SOURCE:
Bombay High Court held that as between the date of the orders of assessment sought to be reopened and the date of forming of opinion by the Income-tax Officer nothing new has happened i.e. there is no change in law, no new material came on record and no new information has been received. Hence, reopening proceedings was just change of opinion accordingly the same is unsustainable in law.

Facts- The petitioner challenges the notice dated 30th March 2021 issued under section 148 of the Income Tax Act, 1961 (‘the Act’) which sought to reopen the petitioner’s assessment for the assessment year 2017-18 on the ground that income had escaped assessment within the meaning of section 147 of the Act.

It was urged that the queries having been raised and the issue considered in the light of the submissions made, as also the order of assessment having been passed under section 143(3), the reassessment proceedings sought to be initiated, would be a clear case of change of opinion, and would not satisfy the jurisdictional condition for the reopening under section 147 of the Act.

Conclusion- Admittedly, between the date of the orders of assessment sought to be reopened and the date of forming of opinion by the Income-tax Officer nothing new has happened. There is no change of law. No new material has come on record. No information has been received. It is merely a fresh application of mind by the same Assessing Officer to the same set of facts. Testing the facts of the present case on the touchstone of the judgments referred hereinabove, it is thus clear that the basis for reopening remains the same which was otherwise the subject matter of scrutiny by the AO during the scrutiny assessment proceedings leading to passing of the order under section 143(3) of the Act.

We are, therefore, of the opinion that the present case is nothing but a change of opinion which does not satisfy the jurisdictional requirement under section 147 of the Act. The impugned notice under section 148 and the impugned order rejecting the objections as also the draft assessment order are quashed.

WHAT YOU NEED TO DO:
1. In the Bombay High Court ruling summary, restate the passage from "Conclusion- Admittedly, between" up to and including "143(3) of the Act.", replacing "touchstone" with "yardstick".
2. Continue the Bombay High Court ruling summary from its last sentence.

DATA SECTION:
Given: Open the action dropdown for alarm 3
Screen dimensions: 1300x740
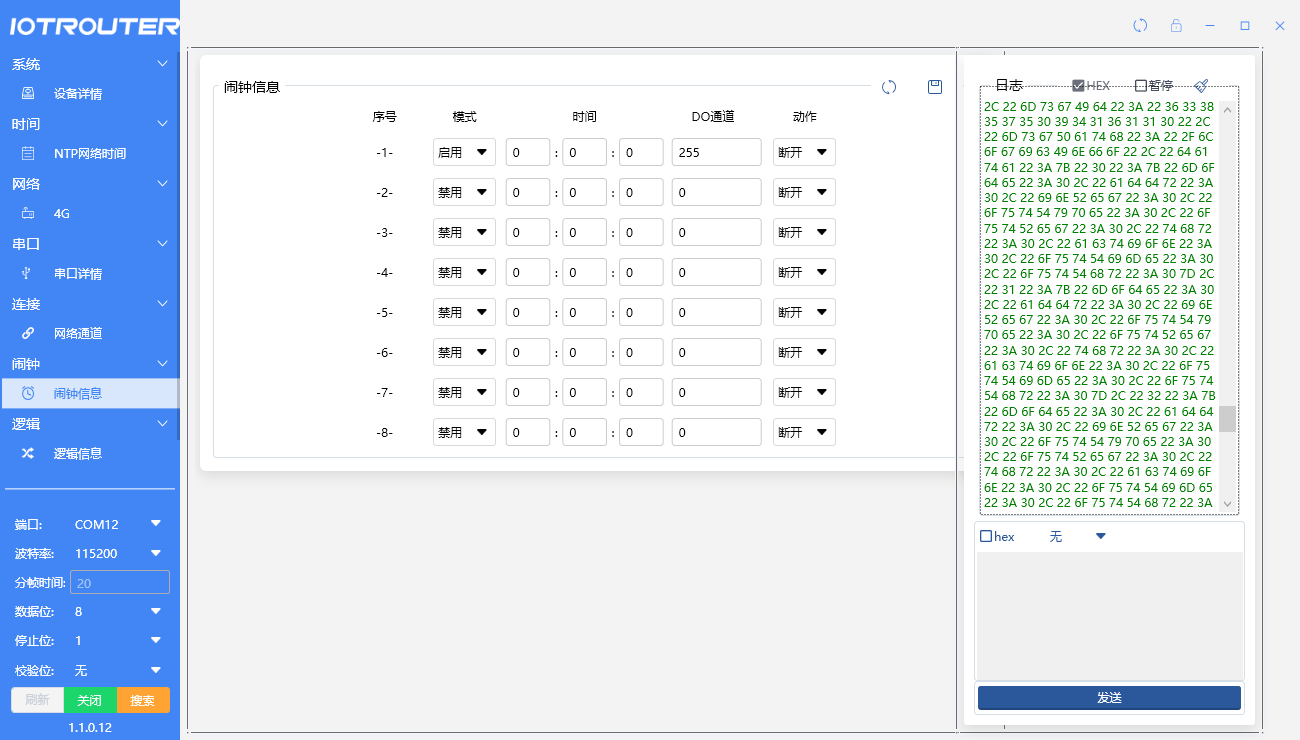Looking at the screenshot, I should click(x=804, y=232).
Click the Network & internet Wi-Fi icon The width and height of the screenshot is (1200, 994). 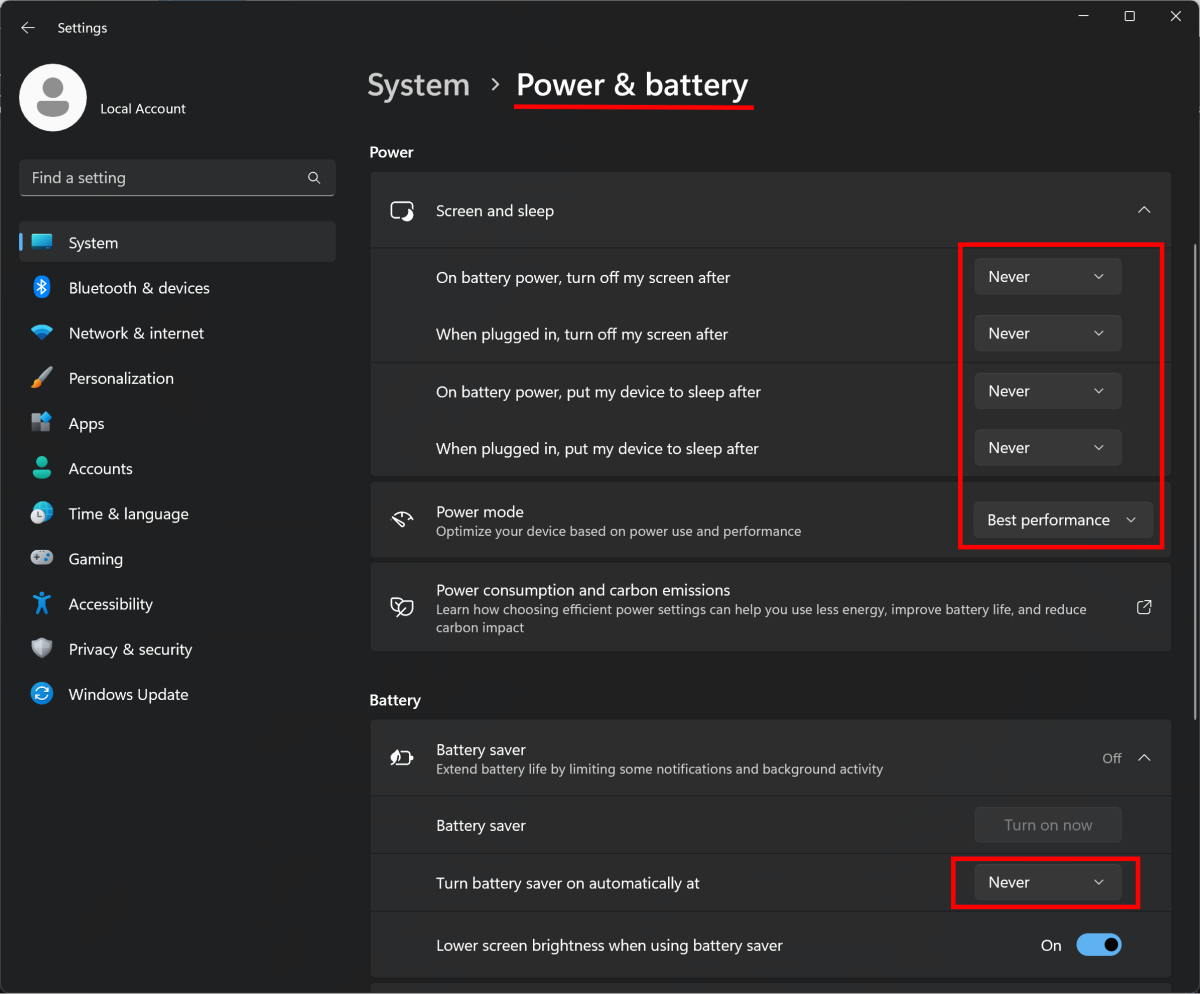[x=42, y=333]
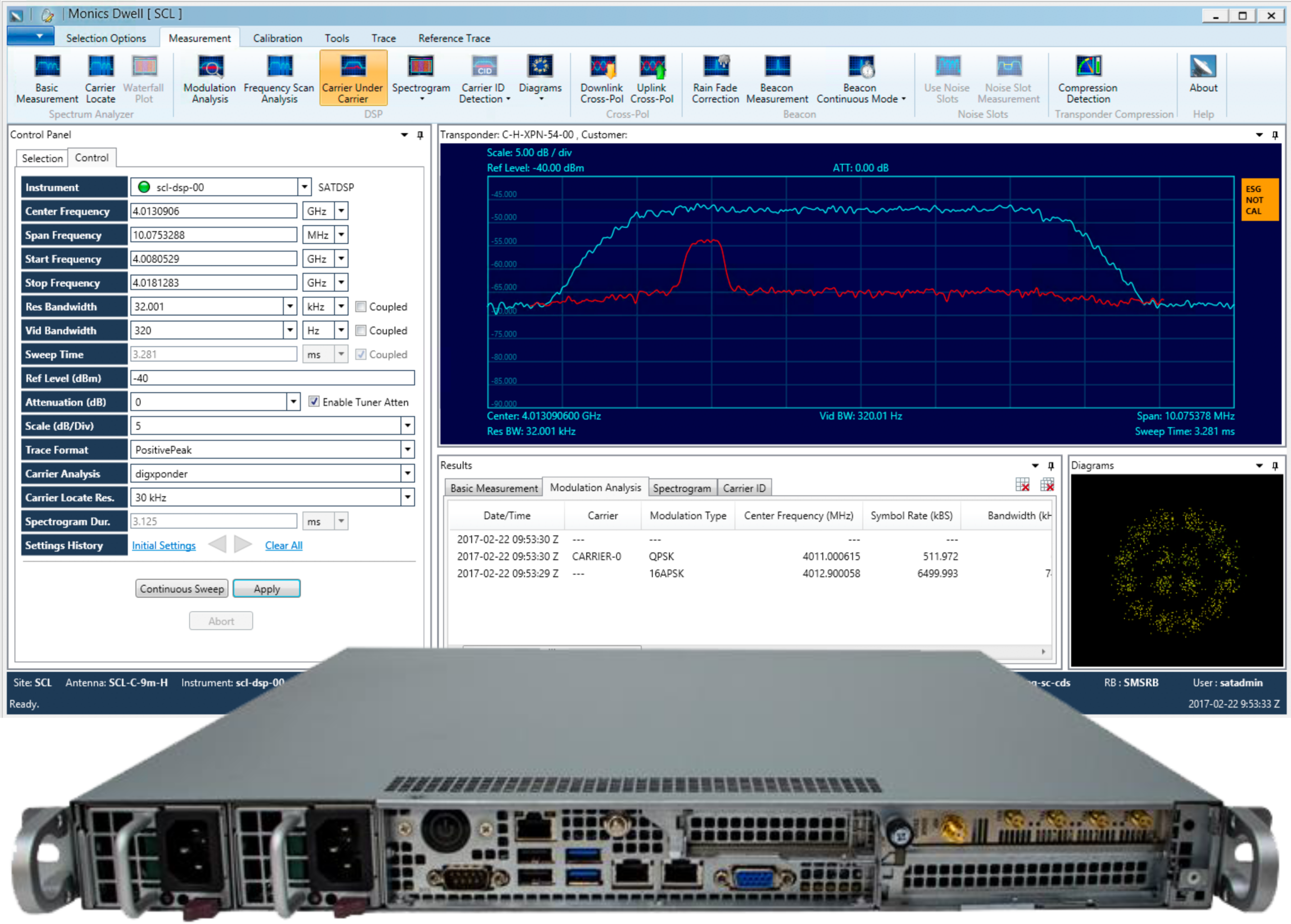Click the Ref Level (dBm) field

[272, 378]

PER-TASK ANSWERS:
1.
Conclusion- Admittedly, between the date of the orders of assessment sought to be reopened and the date of forming of opinion by the Income-tax Officer nothing new has happened. There is no change of law. No new material has come on record. No information has been received. It is merely a fresh application of mind by the same Assessing Officer to the same set of facts. Testing the facts of the present case on the yardstick of the judgments referred hereinabove, it is thus clear that the basis for reopening remains the same which was otherwise the subject matter of scrutiny by the AO during the scrutiny assessment proceedings leading to passing of the order under section 143(3) of the Act.

2.
FULL TEXT OF THE JUDGMENT/ORDER OF BOMBAY HIGH COURT

1. The petitioner challenges the notice dated 30th March 2021 issued under section 148 of the Income Tax Act, 1961 (‘the Act’) which sought to reopen the petitioner’s assessment for the assessment year 2017-18 on the ground that income had escaped assessment within the meaning of section 147 of the Act.

2. The reasons for reopening are as under :

1. The assessee company had filed its return of income for A.Y. 2017-18 on 30.10.17 declaring loss of (-)Rs.3,69,85,637/-. The case was selected for scrutiny and the assessment was completed u/s 143(3) of the Act on 29.12.2019 assessing loss of assessee at (-) Rs.59,95,891/-.

2. In this case, an information was received from the office from office of Deputy Director of Income Tax (Investigation) Unit 6(3), Mumbai dated 23.06.2017, that in the search action (u/s. 132/133A) in the case of M/s. Dyaneshwari Multi State Urban Cooperative Credit Society Limited (PAN : AABAD6102E), it was discovered by Investigation wing that during F.Y. 2015-16 & F.Y. 2016-17, the assessee M/s. D.K. Realty had deposited Rs.9,65,50,000/- (Rs.7,50,00,000/- in F.Y. 2015-16 & Rs.2,15,50,000/- in F.Y. 2016-17) in the said Credit society and on summons issued u/s. 131 of the Income Tax Act to the Assessee, it had stated that the funds deposited to M/s. Dyaneshwari Multi State Urban Credit Society were in nature of advances for business purpose. The investigation wing after further investigation concluded that the society’s (M/s. Dyaneshwari) records and those of persons managing and evidences seized/impounded during search proceedings clearly establish the fact that M/s. Dyaneshwari has only been used as a conduit of conversion of cash into RTGS and vice versa. M/s. Dyaneshwari did not engage in any kind of actual business activity, nor has it engaged in any kind of sale/purchase business activity, the entity M/s. D.K. Realty was also not able to produce any kind of supporting evidences to provide as to what was the business activity for which it provided advances to Rs.9.65 crore to M/s. Dyaneshwari Multi State Urban Credit Society.

In view of the above facts, and since the assessee company has clearly been unable to explain/substantiate the impugned transaction, it can be concluded that the amount of Rs.2,15,50,000/- represents nothing but unexplained sum and needs to be brought to tax accordingly.

3. Hence, it is clear that there is failure on the part of the assessee to disclose fully and truly all material facts necessary for the assessment for the year in question within the meaning of First proviso to section 147(1) of the Act.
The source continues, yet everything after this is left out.